### RECORDS SHOWN
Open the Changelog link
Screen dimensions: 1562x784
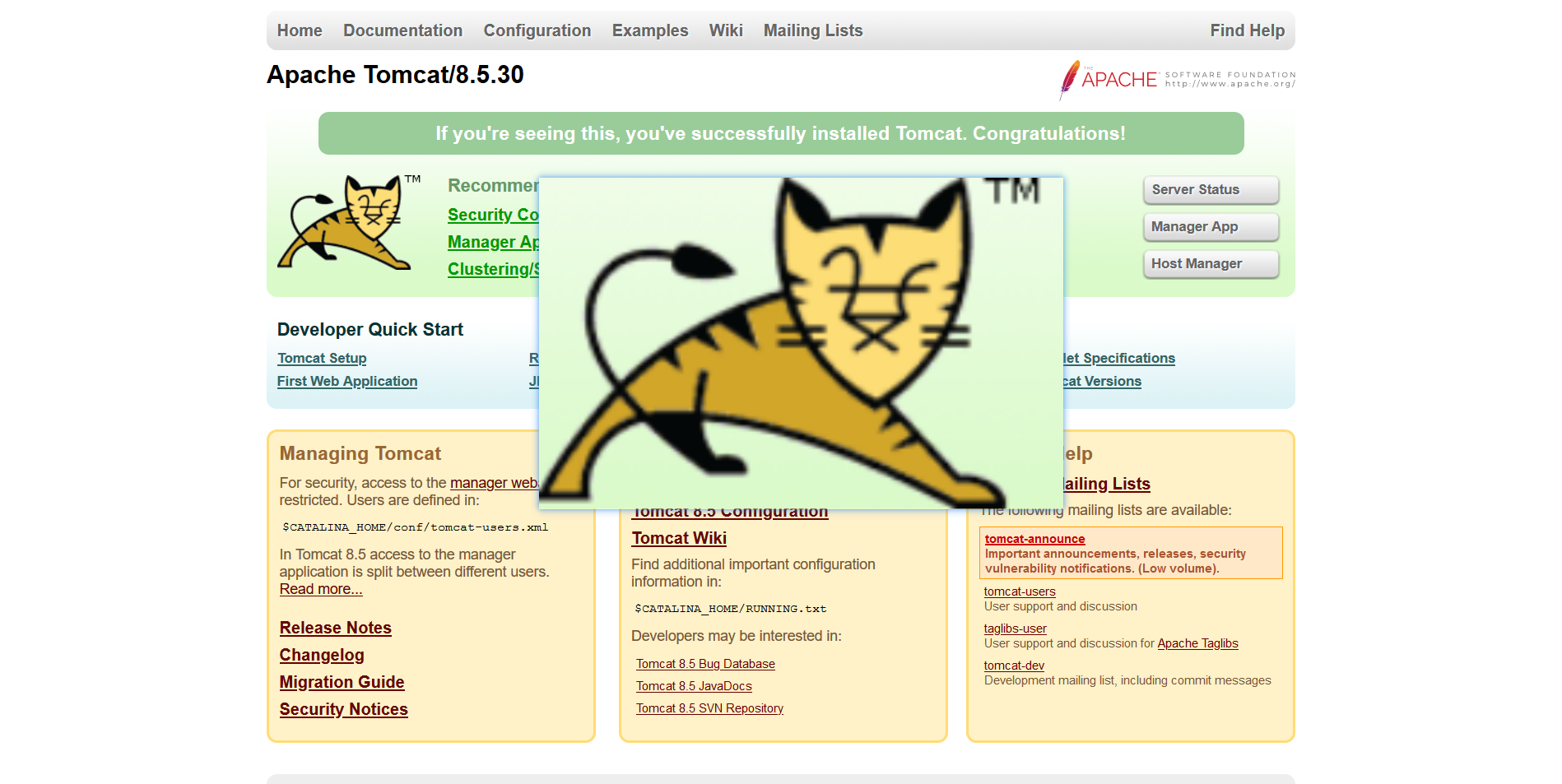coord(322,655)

...

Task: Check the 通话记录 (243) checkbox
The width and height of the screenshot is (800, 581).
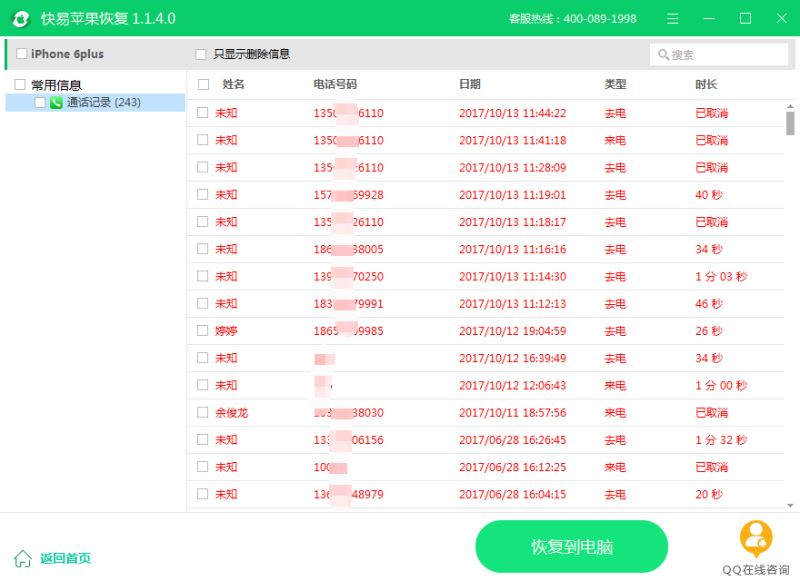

---

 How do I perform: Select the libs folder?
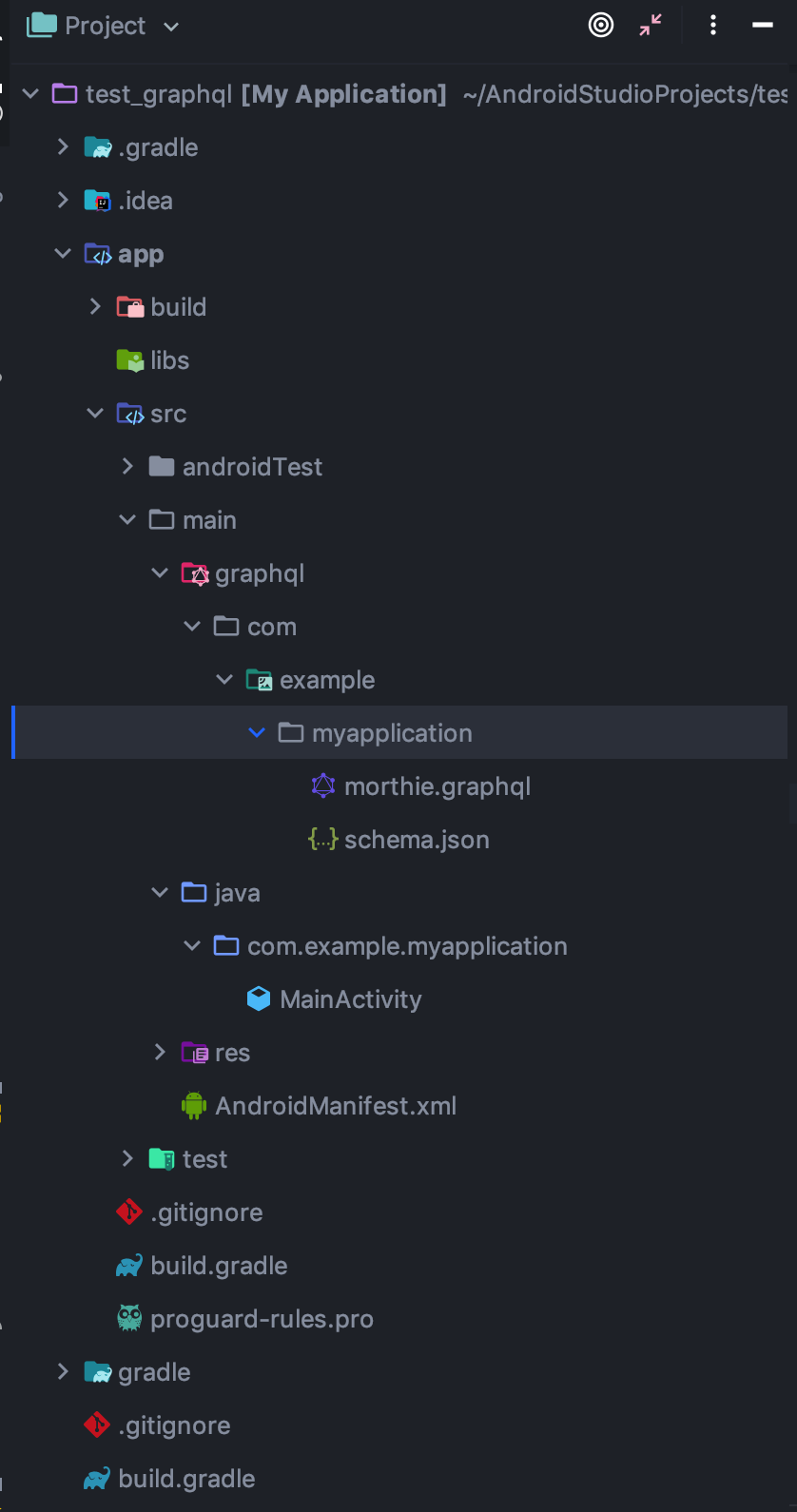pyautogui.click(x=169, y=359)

### EXERCISE DESCRIPTION
Only those lines of the entries above that run from the line containing "Task: Check the 通话记录 (243) checkbox" to the line containing "The width and", both included, should be transcribed exactly.

### TASK RESULT
Task: Check the 通话记录 (243) checkbox
The width and height of the screenshot is (800, 581).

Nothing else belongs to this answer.